An interactive lab for learning why parallel code gets slower — and how to fix it. Write or load an HPC kernel, run it on real CPU/GPU cores, watch the bottleneck animate in 2D/3D, and read a plain-English explanation. Covers OpenMP, MPI, OpenACC, and CUDA.
Every experiment has two modes: a physics-based model that runs offline in your browser, and measured runs on your actual hardware via Docker. Both produce the same charts and diagnostics — you can switch between them with one click.
- Introduction (
/intro) — orientation: what model vs. measured means, and a map of every page. - Start Here (
/start) — three short runs that make the core lesson concrete: parallel works, the naïve version doesn't scale, the one-line fix does. Predict the speedup before you run. - Learn the Basics (
/learn) — six animated concept walkthroughs: fork-join, parallel-for, shared vs. private memory, MPI ranks, send/recv, collectives. - Command Reference (
/reference) — ~228 OpenMP/MPI/OpenACC/CUDA/Slurm/pthreads entries, each with a looping animation, plain-English summary, and C/Fortran toggle. Filter by technology or use ★ Essentials to see just the must-knows. - Domain Labs (
/modules) — six engineering simulation mini-labs: Wave (FDTD), N-Body Gravity, Matrix Multiply (GEMM), FFT, Sparse SpMV, and Multigrid. Each shows how the same computation maps to serial, OpenMP, MPI, and GPU code. - Heat Lab (
/lab) — 2D heat-equation solver with a domain-decomposition overlay and a live convergence plot. - Flagship (
/) — sixteen experiments covering OpenMP, MPI, and GPU bottlenecks: false sharing, synchronization, bandwidth saturation, load imbalance, MPI halo exchange, GPU occupancy, coalescing, divergence, atomics, NUMA effects, cache hierarchy, SIMD vectorization, OpenMP tasks, GPU shared memory, MPI collectives, and hybrid MPI+OMP. Each has a Model/Measured toggle, 2D Canvas visualization, scaling chart, and written diagnosis. - Compare (
/compare) — textbook model vs. your real hardware, on the same kernel, side by side. - Code Playground (
/playground) — write arbitrary OpenMP C, predict the speedup, then compile and run it in a locked-down container. Eleven worked examples, thread-count explorer, and optional cache-miss profiling. - Play (
/play) — ⚡ Race (head-to-head kernel comparison), 🧩 Quiz (guess the bottleneck), 🔬 Sandbox (Amdahl's and Gustafson's laws, interactively), 🎛 Kernel Tuner (tweak launch parameters and see the effect on occupancy), 🏅 Badges (earned by predicting correctly across experiments).
Three tiers — pick the one that matches your setup:
| Tier | What you get | Requires |
|---|---|---|
| 0 — Model mode | Full UI, every experiment, fully interactive | Node ≥ 20.9 + pnpm. Any OS. |
| 1 — Measured (CPU) | Real OpenMP/MPI runs on your cores; Code Playground actually compiles and executes your code | + Docker |
| 2 — Measured (GPU) | CUDA experiments run on your NVIDIA GPU | + NVIDIA GPU + nvidia-container-toolkit |
Tier 0 (no Docker, any OS):
git clone https://github.com/nikosvil/VHPCE.git
cd VHPCE
corepack enable && pnpm install
pnpm --filter web devOpen http://localhost:3000. Without Docker, every experiment works in Model mode. The Measured toggle and Playground Run button show a banner until Docker is running — nothing else breaks.
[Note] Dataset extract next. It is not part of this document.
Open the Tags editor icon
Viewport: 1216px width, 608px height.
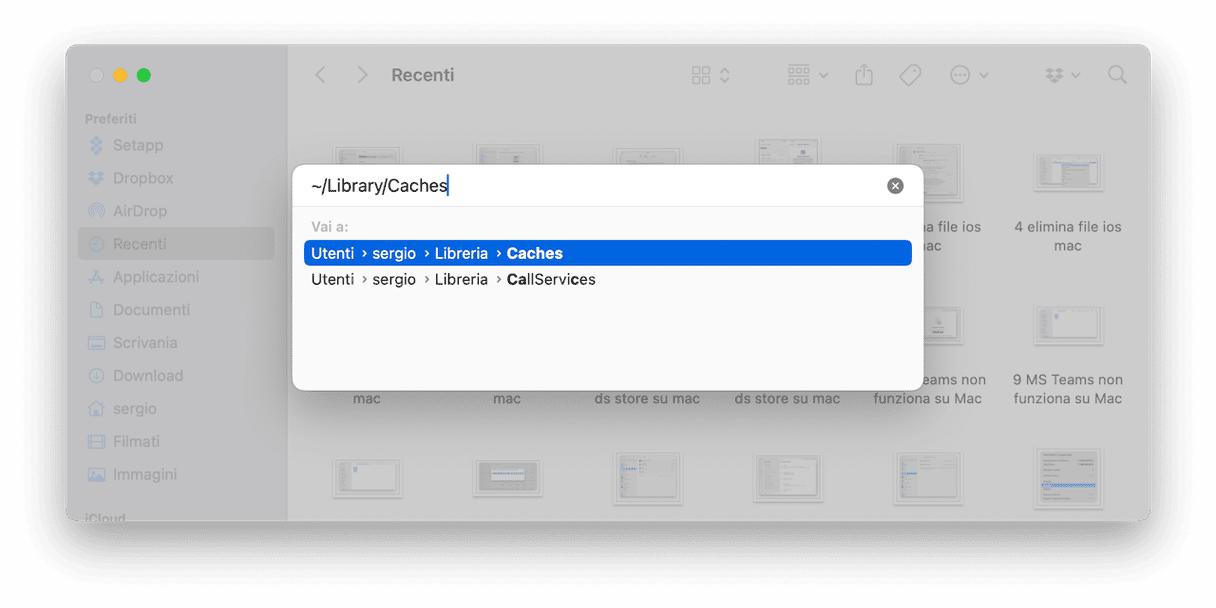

No local install? Open this repo in GitHub Codespaces ("Code → Codespaces → Create codespace") — Tier 0 is ready automatically.
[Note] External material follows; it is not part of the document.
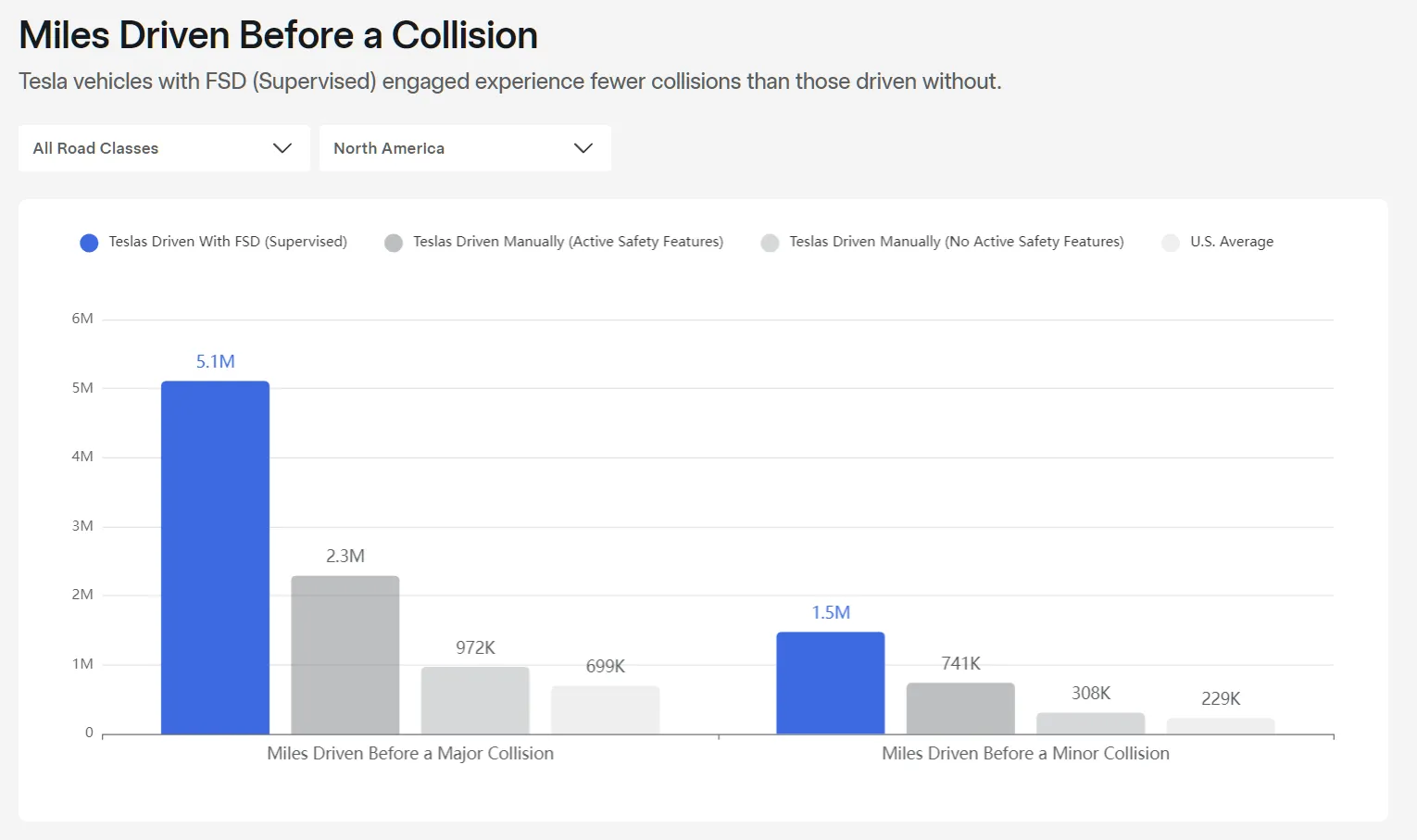This screenshot has height=840, width=1417.
Task: Open the North America region dropdown
Action: point(465,148)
→ SETUP.md covers Tier 1/2 setup, GPU passthrough, environment variables, and troubleshooting.
One shared gateway gives a whole class Measured mode and a working Playground without requiring Docker on student machines. See SETUP.md § Shared classroom gateway.
| # | Document | |
|---|---|---|
| 1 | docs/01-architecture.md | System design, tech stack, monorepo layout |
| 2 | docs/02-roadmap.md | Phased plan P0→P5, definition-of-done per phase |
| 3 | docs/03-flagship-mvp-spec.md | Flagship experiment specification |
| 4 | docs/04-performance-models.md | The physics and math behind the simulations |
| 5 | docs/05-ai-explanation-layer.md | Deterministic + optional LLM explanation design |
| 6 | docs/06-data-contracts.md | ProfileResult schema — the interface between data sources and the UI |
PROGRESS.md has the operational summary: what's built, how to run it, and repo layout.
Bug reports and pull requests are welcome. For larger changes, open an issue first to discuss what you'd like to change. See PROGRESS.md for the repo layout and contributor notes.
GNU AGPL-3.0 — free to use, study, modify, and share. If you run a modified version as a network service, you must make your source available to users under the same license.